The facility is secured against property. This is typically a main residence, commercial asset or investment unit. The lender takes a legal charge, which helps reduce risk and in turn allows for more competitive pricing than unsecured borrowing. The borrower then draws funds as and when required, giving them room to respond to real time business needs.

Why brokers are exploring new use cases

While the structure is familiar, the shift lies in how it is now being applied. Historically, facilities of this type were tied to property transactions, often supporting short term purchases or development timelines. More recently, however, brokers have placed cases where the funds are used for wider commercial purposes, from business expansion to short term working capital or project costs.

This is changing the profile of the client. In many cases, borrowers are no longer developers or landlords. They are business owners with equity in property but no intention to acquire more. The question is not whether the client needs finance for real estate, but whether their property assets can support a commercial ambition that falls outside the traditional lending framework.

A real example from outside the property sector

One of our recent cases at Alternative Bridging Corporation illustrates this clearly. A tattoo parlour business based in the West Midlands required funding to open several new branches, responding to a time sensitive expansion opportunity. We provided a facility of £1,267,000, secured as a second charge against the owner’s main residence, which was valued at £1.95 million. The loan completed at 65% LTV and was finalised just six weeks after the initial enquiry.

Importantly, the funding was used solely for business growth, not for property acquisition or refurbishment. The client needed quick access to capital and benefitted from a structure that allowed stage by stage drawdown without the need to reapply or renegotiate terms at each step.
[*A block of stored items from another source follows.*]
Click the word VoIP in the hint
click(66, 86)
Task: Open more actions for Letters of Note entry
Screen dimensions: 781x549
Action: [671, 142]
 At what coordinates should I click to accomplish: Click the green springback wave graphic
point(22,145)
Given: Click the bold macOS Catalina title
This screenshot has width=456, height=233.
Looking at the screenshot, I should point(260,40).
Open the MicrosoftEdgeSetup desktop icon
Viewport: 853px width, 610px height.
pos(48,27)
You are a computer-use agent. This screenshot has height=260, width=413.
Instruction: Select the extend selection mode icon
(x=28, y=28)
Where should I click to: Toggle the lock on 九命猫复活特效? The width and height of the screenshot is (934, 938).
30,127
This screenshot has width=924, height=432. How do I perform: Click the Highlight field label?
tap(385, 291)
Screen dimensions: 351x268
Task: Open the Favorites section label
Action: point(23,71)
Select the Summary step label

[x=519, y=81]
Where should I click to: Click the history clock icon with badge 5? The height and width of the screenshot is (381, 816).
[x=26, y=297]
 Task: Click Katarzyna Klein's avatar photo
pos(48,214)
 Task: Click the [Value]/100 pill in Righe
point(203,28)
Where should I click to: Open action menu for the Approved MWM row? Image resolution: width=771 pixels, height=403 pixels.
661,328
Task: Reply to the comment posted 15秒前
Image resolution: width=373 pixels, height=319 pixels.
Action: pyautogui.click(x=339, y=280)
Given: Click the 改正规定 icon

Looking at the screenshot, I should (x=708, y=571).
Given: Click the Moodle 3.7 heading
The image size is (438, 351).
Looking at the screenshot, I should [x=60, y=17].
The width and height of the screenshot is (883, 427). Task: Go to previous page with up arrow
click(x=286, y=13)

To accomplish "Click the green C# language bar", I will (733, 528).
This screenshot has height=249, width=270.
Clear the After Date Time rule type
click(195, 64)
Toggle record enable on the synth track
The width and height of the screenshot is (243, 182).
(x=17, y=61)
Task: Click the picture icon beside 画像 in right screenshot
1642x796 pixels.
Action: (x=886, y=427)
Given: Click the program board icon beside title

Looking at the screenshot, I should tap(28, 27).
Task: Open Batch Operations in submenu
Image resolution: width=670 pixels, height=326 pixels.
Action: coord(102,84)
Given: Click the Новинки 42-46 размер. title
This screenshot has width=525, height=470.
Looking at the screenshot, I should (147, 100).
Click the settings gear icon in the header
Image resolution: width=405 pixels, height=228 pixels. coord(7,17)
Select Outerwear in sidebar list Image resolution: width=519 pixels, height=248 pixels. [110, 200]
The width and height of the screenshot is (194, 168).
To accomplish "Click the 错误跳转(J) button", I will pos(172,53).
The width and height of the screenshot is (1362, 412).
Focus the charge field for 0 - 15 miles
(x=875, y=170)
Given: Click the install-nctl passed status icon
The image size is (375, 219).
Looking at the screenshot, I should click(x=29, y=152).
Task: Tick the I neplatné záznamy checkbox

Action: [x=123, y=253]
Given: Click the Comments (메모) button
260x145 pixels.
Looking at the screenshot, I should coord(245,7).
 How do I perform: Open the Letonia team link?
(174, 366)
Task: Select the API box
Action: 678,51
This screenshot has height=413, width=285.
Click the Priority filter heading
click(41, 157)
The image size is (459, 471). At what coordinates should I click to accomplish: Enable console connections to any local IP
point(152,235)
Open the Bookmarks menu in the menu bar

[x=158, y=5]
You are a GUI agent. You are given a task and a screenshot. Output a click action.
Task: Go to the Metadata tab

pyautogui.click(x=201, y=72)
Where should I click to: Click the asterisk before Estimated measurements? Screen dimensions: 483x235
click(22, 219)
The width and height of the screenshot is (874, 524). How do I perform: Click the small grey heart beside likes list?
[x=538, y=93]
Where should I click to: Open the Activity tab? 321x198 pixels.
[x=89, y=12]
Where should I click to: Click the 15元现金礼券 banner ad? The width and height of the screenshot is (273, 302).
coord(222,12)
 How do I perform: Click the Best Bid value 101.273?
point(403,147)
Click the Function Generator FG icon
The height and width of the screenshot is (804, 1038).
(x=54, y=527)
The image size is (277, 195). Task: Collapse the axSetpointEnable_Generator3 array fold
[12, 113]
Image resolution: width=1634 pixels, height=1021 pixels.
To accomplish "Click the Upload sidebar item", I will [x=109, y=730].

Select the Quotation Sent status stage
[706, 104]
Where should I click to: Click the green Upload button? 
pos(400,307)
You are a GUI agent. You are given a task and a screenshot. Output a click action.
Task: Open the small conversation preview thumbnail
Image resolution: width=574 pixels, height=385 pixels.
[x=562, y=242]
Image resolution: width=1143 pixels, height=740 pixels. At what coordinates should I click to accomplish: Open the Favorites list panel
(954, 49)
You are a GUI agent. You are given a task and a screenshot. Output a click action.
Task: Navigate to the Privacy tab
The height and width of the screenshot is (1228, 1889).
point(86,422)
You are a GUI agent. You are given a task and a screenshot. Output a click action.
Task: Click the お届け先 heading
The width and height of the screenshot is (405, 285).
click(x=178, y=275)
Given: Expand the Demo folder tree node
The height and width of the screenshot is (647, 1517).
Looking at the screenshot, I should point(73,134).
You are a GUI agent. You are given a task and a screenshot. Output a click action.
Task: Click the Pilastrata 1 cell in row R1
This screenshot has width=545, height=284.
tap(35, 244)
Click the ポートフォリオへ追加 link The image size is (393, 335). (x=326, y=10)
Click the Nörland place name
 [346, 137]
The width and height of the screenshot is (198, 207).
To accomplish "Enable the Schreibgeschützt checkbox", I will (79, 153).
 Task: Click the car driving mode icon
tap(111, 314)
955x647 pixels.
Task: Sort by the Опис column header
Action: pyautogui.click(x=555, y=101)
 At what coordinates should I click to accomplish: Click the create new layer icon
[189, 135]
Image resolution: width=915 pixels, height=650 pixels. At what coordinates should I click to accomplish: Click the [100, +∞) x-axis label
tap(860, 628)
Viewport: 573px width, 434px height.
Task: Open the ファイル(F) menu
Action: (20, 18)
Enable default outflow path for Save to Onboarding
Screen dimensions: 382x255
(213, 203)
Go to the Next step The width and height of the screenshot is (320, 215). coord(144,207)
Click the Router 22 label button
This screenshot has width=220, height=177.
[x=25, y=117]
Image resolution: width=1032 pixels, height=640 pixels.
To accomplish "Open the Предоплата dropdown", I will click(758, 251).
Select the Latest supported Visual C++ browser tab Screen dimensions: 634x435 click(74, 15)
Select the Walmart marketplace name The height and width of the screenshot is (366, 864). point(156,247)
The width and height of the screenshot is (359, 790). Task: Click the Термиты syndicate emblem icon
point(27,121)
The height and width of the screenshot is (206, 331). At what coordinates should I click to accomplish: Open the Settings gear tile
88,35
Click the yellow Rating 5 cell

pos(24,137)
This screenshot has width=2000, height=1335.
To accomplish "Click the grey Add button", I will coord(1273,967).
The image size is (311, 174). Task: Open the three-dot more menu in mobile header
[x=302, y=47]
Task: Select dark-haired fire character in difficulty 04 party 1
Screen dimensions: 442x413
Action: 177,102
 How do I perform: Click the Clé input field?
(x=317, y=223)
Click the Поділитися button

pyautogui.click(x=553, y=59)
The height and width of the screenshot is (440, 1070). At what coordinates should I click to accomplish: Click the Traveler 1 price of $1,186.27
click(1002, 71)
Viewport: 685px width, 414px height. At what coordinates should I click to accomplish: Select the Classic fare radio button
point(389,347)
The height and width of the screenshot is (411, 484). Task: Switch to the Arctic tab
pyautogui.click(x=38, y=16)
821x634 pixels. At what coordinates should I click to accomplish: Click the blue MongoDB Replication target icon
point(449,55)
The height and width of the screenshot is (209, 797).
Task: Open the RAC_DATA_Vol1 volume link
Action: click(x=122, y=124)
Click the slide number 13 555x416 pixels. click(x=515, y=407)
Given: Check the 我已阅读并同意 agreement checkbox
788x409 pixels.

For this borrower, flexibility was essential and the facility gave them the ability to act decisively.

Not a replacement, but a timely option

Cases like this remain relatively uncommon, but they are becoming more visible. They demonstrate how secured overdraft lending, when well structured, can provide a route to business finance that is responsive, controlled and aligned to real commercial need. They also challenge the assumption that bridging is only for property professionals.

This is not a replacement for other types of finance. It simply gives brokers another option to consider when a client’s needs do not match what traditional lenders can offer. In a market defined by caution and complexity, that kind of flexibility is no longer a luxury. It is often the deciding factor.